## WHAT THE TASK REQUIRES
Please duplicate every line of the listing below verbatim.

## Entries for locating text and elements
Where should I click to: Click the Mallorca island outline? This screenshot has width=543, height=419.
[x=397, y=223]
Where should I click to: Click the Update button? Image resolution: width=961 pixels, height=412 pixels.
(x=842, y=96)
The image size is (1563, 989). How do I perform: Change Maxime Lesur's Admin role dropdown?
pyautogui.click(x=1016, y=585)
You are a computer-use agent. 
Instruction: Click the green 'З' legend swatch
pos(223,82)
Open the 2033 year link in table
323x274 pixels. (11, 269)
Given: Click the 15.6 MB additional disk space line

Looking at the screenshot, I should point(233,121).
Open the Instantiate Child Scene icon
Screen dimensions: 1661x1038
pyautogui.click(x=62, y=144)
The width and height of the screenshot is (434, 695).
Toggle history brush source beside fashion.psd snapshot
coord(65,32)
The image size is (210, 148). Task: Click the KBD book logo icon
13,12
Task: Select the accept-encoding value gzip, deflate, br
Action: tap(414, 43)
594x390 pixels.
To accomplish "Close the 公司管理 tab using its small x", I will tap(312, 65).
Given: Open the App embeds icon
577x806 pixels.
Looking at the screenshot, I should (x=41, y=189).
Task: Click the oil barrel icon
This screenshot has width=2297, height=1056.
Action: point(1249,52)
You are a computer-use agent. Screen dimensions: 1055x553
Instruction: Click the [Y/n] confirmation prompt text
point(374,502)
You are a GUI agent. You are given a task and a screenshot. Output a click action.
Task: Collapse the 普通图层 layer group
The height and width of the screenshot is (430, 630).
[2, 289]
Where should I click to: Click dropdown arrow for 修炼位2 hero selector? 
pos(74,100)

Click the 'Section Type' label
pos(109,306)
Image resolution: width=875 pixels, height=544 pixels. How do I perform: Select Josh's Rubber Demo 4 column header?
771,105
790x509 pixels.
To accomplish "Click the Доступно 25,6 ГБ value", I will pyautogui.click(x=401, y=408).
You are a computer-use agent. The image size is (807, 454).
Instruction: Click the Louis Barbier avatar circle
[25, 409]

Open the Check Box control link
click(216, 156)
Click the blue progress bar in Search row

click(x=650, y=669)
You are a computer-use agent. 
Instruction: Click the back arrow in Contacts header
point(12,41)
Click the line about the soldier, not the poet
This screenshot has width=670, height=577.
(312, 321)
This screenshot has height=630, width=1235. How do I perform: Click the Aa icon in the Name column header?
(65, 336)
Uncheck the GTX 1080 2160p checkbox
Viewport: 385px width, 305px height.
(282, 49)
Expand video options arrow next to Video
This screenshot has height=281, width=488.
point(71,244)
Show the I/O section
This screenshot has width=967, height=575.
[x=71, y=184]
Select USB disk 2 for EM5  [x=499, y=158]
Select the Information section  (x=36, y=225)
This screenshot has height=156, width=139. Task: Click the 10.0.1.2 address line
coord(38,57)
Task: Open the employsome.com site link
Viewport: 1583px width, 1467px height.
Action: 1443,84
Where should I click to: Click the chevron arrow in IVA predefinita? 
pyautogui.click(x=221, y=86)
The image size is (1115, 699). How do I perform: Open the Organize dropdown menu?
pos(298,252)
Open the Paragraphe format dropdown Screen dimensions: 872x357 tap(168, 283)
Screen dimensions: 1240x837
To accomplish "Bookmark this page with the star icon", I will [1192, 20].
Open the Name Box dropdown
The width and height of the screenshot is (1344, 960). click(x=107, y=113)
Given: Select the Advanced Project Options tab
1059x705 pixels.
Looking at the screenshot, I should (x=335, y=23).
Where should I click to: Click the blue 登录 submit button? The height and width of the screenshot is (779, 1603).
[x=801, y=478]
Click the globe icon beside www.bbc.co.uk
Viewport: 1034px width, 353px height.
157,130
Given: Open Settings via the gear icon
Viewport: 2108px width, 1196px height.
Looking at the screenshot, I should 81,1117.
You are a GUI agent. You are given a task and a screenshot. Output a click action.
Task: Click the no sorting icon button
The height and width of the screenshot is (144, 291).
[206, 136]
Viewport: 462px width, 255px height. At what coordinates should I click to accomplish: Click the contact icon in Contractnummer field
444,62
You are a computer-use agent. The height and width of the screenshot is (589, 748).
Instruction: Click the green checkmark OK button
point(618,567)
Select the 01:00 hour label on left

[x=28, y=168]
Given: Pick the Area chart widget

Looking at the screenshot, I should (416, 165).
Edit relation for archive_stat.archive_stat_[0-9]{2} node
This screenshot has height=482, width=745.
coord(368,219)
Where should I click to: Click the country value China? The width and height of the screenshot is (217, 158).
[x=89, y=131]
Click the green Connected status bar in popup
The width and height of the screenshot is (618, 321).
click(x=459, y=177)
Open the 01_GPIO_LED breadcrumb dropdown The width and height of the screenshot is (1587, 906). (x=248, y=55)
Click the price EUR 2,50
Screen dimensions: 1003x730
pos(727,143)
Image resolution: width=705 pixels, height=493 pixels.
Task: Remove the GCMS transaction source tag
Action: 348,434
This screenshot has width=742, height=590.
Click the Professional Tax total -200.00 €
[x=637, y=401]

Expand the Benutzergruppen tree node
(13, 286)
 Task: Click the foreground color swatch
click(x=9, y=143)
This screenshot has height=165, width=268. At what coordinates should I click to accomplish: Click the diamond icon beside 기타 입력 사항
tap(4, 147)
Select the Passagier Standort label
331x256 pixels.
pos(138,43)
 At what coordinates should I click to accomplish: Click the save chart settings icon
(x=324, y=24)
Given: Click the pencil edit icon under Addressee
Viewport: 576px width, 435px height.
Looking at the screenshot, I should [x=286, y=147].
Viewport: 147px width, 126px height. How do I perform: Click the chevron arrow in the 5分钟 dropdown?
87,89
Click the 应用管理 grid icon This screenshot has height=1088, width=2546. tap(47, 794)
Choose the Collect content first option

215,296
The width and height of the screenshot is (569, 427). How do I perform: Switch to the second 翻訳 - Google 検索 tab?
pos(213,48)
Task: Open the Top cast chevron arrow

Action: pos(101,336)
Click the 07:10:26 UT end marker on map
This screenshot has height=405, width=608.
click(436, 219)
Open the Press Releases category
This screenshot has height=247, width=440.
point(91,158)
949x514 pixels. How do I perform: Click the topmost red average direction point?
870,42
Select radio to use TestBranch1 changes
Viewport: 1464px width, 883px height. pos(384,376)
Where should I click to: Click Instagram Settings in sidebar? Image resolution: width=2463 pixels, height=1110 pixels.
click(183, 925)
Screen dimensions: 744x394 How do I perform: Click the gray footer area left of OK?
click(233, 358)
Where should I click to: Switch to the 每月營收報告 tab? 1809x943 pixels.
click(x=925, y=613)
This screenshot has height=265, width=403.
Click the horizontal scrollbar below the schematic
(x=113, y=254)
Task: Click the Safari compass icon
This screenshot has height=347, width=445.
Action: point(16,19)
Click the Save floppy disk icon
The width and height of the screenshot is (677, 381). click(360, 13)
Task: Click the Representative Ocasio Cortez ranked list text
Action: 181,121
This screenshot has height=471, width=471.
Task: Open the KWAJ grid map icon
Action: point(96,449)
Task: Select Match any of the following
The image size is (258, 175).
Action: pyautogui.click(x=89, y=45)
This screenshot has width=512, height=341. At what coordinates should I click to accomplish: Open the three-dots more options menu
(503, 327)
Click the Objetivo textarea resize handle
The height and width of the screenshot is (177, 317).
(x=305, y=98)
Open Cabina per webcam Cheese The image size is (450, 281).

## REPLY
Where should I click to: Click the Mallorca island outline? This screenshot has width=543, height=419.
[x=397, y=223]
Where should I click to: Click the Update button? Image resolution: width=961 pixels, height=412 pixels.
(x=842, y=96)
The image size is (1563, 989). How do I perform: Change Maxime Lesur's Admin role dropdown?
pyautogui.click(x=1016, y=585)
You are a computer-use agent. 
Instruction: Click the green 'З' legend swatch
pos(223,82)
Open the 2033 year link in table
323x274 pixels. (11, 269)
Given: Click the 15.6 MB additional disk space line

Looking at the screenshot, I should point(233,121).
Open the Instantiate Child Scene icon
Screen dimensions: 1661x1038
pyautogui.click(x=62, y=144)
The width and height of the screenshot is (434, 695).
Toggle history brush source beside fashion.psd snapshot
coord(65,32)
The image size is (210, 148). Task: Click the KBD book logo icon
13,12
Task: Select the accept-encoding value gzip, deflate, br
Action: tap(414, 43)
594x390 pixels.
To accomplish "Close the 公司管理 tab using its small x", I will tap(312, 65).
Given: Open the App embeds icon
577x806 pixels.
Looking at the screenshot, I should (x=41, y=189).
Task: Click the oil barrel icon
This screenshot has width=2297, height=1056.
Action: point(1249,52)
You are a computer-use agent. Screen dimensions: 1055x553
Instruction: Click the [Y/n] confirmation prompt text
point(374,502)
You are a GUI agent. You are given a task and a screenshot. Output a click action.
Task: Collapse the 普通图层 layer group
The height and width of the screenshot is (430, 630).
[2, 289]
Where should I click to: Click dropdown arrow for 修炼位2 hero selector? 
pos(74,100)

Click the 'Section Type' label
pos(109,306)
Image resolution: width=875 pixels, height=544 pixels. How do I perform: Select Josh's Rubber Demo 4 column header?
771,105
790x509 pixels.
To accomplish "Click the Доступно 25,6 ГБ value", I will pyautogui.click(x=401, y=408).
You are a computer-use agent. The image size is (807, 454).
Instruction: Click the Louis Barbier avatar circle
[25, 409]

Open the Check Box control link
click(216, 156)
Click the blue progress bar in Search row

click(x=650, y=669)
You are a computer-use agent. 
Instruction: Click the back arrow in Contacts header
point(12,41)
Click the line about the soldier, not the poet
This screenshot has width=670, height=577.
(312, 321)
This screenshot has height=630, width=1235. How do I perform: Click the Aa icon in the Name column header?
(65, 336)
Uncheck the GTX 1080 2160p checkbox
Viewport: 385px width, 305px height.
(282, 49)
Expand video options arrow next to Video
This screenshot has height=281, width=488.
point(71,244)
Show the I/O section
This screenshot has width=967, height=575.
[x=71, y=184]
Select USB disk 2 for EM5  [x=499, y=158]
Select the Information section  (x=36, y=225)
This screenshot has height=156, width=139. Task: Click the 10.0.1.2 address line
coord(38,57)
Task: Open the employsome.com site link
Viewport: 1583px width, 1467px height.
Action: 1443,84
Where should I click to: Click the chevron arrow in IVA predefinita? 
pyautogui.click(x=221, y=86)
The image size is (1115, 699). How do I perform: Open the Organize dropdown menu?
pos(298,252)
Open the Paragraphe format dropdown Screen dimensions: 872x357 tap(168, 283)
Screen dimensions: 1240x837
To accomplish "Bookmark this page with the star icon", I will [1192, 20].
Open the Name Box dropdown
The width and height of the screenshot is (1344, 960). click(x=107, y=113)
Given: Select the Advanced Project Options tab
1059x705 pixels.
Looking at the screenshot, I should (x=335, y=23).
Where should I click to: Click the blue 登录 submit button? The height and width of the screenshot is (779, 1603).
[x=801, y=478]
Click the globe icon beside www.bbc.co.uk
Viewport: 1034px width, 353px height.
157,130
Given: Open Settings via the gear icon
Viewport: 2108px width, 1196px height.
Looking at the screenshot, I should 81,1117.
You are a GUI agent. You are given a task and a screenshot. Output a click action.
Task: Click the no sorting icon button
The height and width of the screenshot is (144, 291).
[206, 136]
Viewport: 462px width, 255px height. At what coordinates should I click to accomplish: Click the contact icon in Contractnummer field
444,62
You are a computer-use agent. The height and width of the screenshot is (589, 748).
Instruction: Click the green checkmark OK button
point(618,567)
Select the 01:00 hour label on left

[x=28, y=168]
Given: Pick the Area chart widget

Looking at the screenshot, I should (416, 165).
Edit relation for archive_stat.archive_stat_[0-9]{2} node
This screenshot has height=482, width=745.
coord(368,219)
Where should I click to: Click the country value China? The width and height of the screenshot is (217, 158).
[x=89, y=131]
Click the green Connected status bar in popup
The width and height of the screenshot is (618, 321).
click(x=459, y=177)
Open the 01_GPIO_LED breadcrumb dropdown The width and height of the screenshot is (1587, 906). (x=248, y=55)
Click the price EUR 2,50
Screen dimensions: 1003x730
pos(727,143)
Image resolution: width=705 pixels, height=493 pixels.
Task: Remove the GCMS transaction source tag
Action: 348,434
This screenshot has width=742, height=590.
Click the Professional Tax total -200.00 €
[x=637, y=401]

Expand the Benutzergruppen tree node
(13, 286)
 Task: Click the foreground color swatch
click(x=9, y=143)
This screenshot has height=165, width=268. At what coordinates should I click to accomplish: Click the diamond icon beside 기타 입력 사항
tap(4, 147)
Select the Passagier Standort label
331x256 pixels.
pos(138,43)
 At what coordinates should I click to accomplish: Click the save chart settings icon
(x=324, y=24)
Given: Click the pencil edit icon under Addressee
Viewport: 576px width, 435px height.
Looking at the screenshot, I should [x=286, y=147].
Viewport: 147px width, 126px height. How do I perform: Click the chevron arrow in the 5分钟 dropdown?
87,89
Click the 应用管理 grid icon This screenshot has height=1088, width=2546. tap(47, 794)
Choose the Collect content first option

215,296
The width and height of the screenshot is (569, 427). How do I perform: Switch to the second 翻訳 - Google 検索 tab?
pos(213,48)
Task: Open the Top cast chevron arrow

Action: pos(101,336)
Click the 07:10:26 UT end marker on map
This screenshot has height=405, width=608.
click(436, 219)
Open the Press Releases category
This screenshot has height=247, width=440.
point(91,158)
949x514 pixels. How do I perform: Click the topmost red average direction point?
870,42
Select radio to use TestBranch1 changes
Viewport: 1464px width, 883px height. pos(384,376)
Where should I click to: Click Instagram Settings in sidebar? Image resolution: width=2463 pixels, height=1110 pixels.
click(183, 925)
Screen dimensions: 744x394 How do I perform: Click the gray footer area left of OK?
click(233, 358)
Where should I click to: Switch to the 每月營收報告 tab? 1809x943 pixels.
click(x=925, y=613)
This screenshot has height=265, width=403.
Click the horizontal scrollbar below the schematic
(x=113, y=254)
Task: Click the Safari compass icon
This screenshot has height=347, width=445.
Action: point(16,19)
Click the Save floppy disk icon
The width and height of the screenshot is (677, 381). click(360, 13)
Task: Click the Representative Ocasio Cortez ranked list text
Action: 181,121
This screenshot has height=471, width=471.
Task: Open the KWAJ grid map icon
Action: point(96,449)
Task: Select Match any of the following
The image size is (258, 175).
Action: pyautogui.click(x=89, y=45)
This screenshot has width=512, height=341. At what coordinates should I click to accomplish: Open the three-dots more options menu
(503, 327)
Click the Objetivo textarea resize handle
The height and width of the screenshot is (177, 317).
(x=305, y=98)
Open Cabina per webcam Cheese The image size is (450, 281).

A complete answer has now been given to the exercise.